Eu não esperava que ela fosse me dar aquele tipo de resposta. Na verdade, vim esperando uma porção de desculpas esfarrapadas que tentassem justificar o que ela tinha feito. Mas lá estava ela, sinceramente me dizendo que tinha estragado tudo. Pelo visto, minha mãe não tinha apenas amadurecido em suas feições, ela também era uma mulher mais madura agora e eu não estava esperando por nada disso.

– Eu não sabia que não podia me aproximar de você – falei, depois de um longo silêncio – Você acha que meu tio Dumas sabe sobre isso?

– Eu duvido – ela respondeu – Dumas me odeia como alguém que comprou todas as palavras ditas por seu irmão.

– Eu devia ir – falei e levantei do sofá – Apesar de tudo, não quero que você vá para a cadeia por causa disso.

Naquele momento, ela sorriu pela primeira vez desde que nos vimos. Pequenas rugas se formaram ao redor de seus olhos e eu pude notar que nosso jeito de sorrir era parecido.
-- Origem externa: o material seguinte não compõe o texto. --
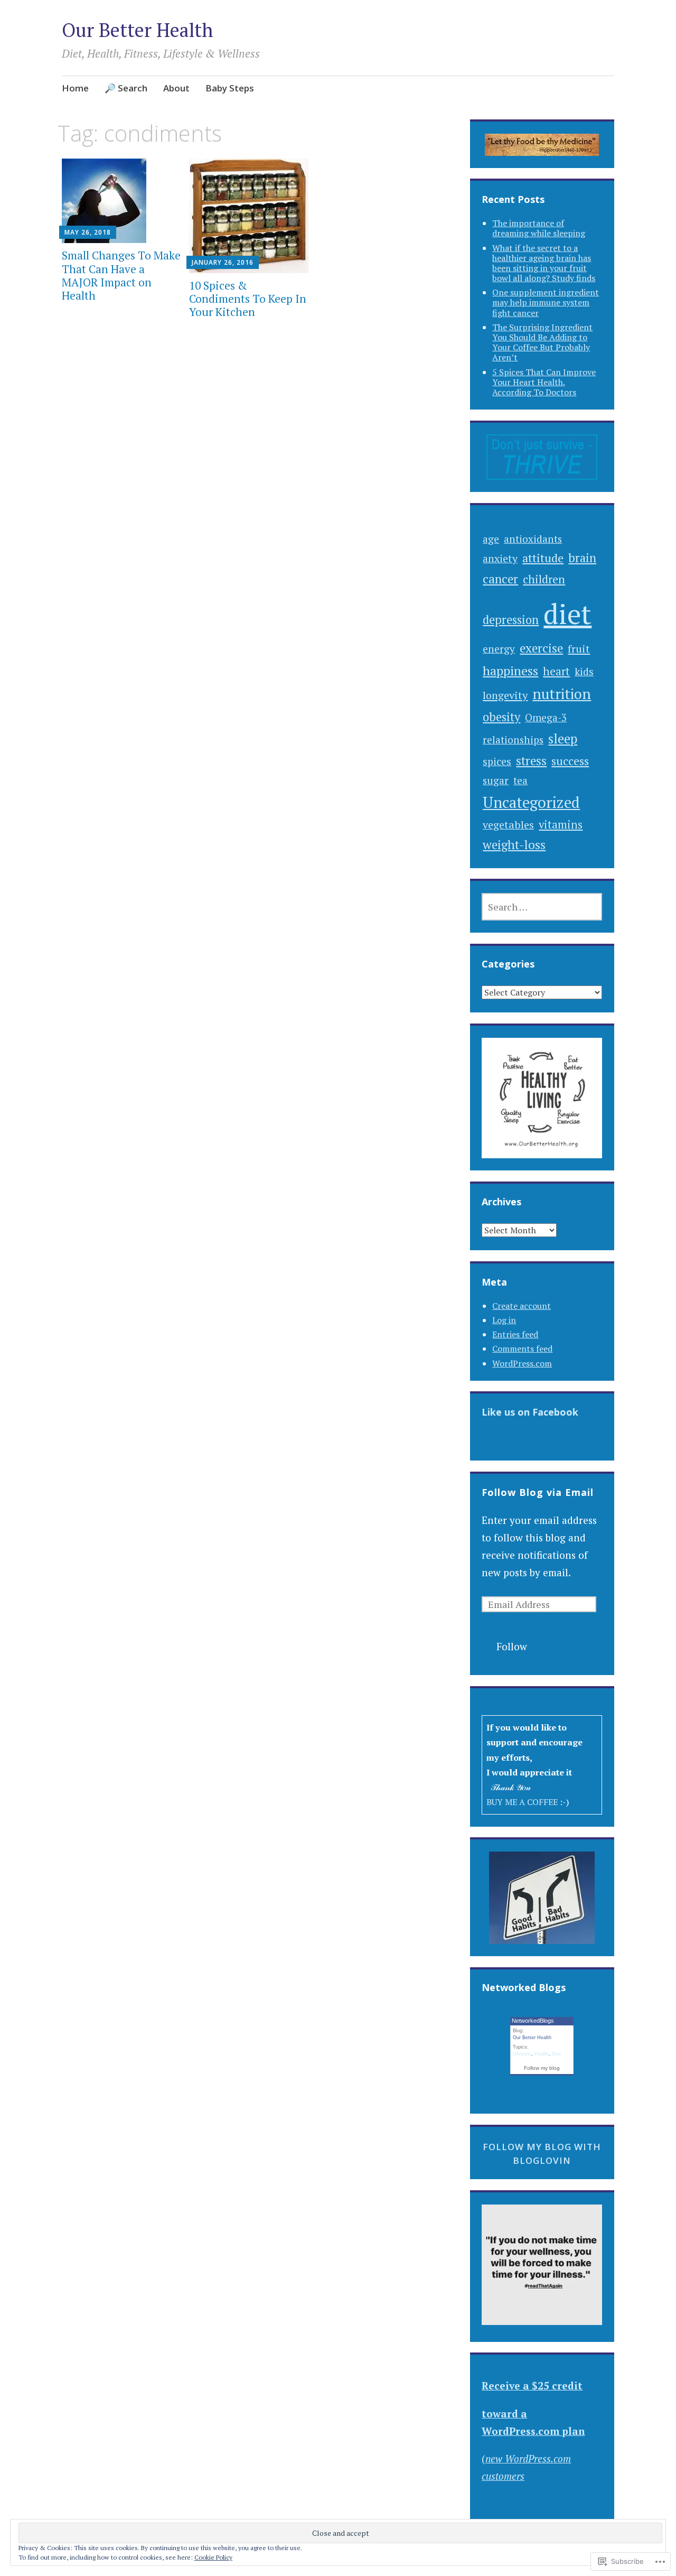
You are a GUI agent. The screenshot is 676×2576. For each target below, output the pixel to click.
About (176, 88)
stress (531, 760)
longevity (505, 695)
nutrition (561, 693)
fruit (579, 648)
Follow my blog (542, 2068)
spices (497, 761)
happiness (510, 670)
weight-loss (514, 844)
– Espere, você estava certa. Eu vou te dar o dinheiro que você precisa, eu realmente te devo bem mais do que isso.

Mantive minhas feições firmes, mas por dentro senti um enorme alivio. Depois de tudo que ela tinha me dito, eu já nem estava mais contando com aquele dinheiro.

– Mas, tem algo que eu quero em troca – ela prosseguiu – Eu te dou o dinheiro e você promete jantar comigo uma vez por mês assim que fizer 18 anos.

Engoli em seco. Manter contato com ela não estava nos meus planos, mesmo que agora eu não a culpasse por absolutamente tudo de ruim da minha vida. Mas, boa parte ainda era culpa dela e eu não estava nem próxima de perdoá-la.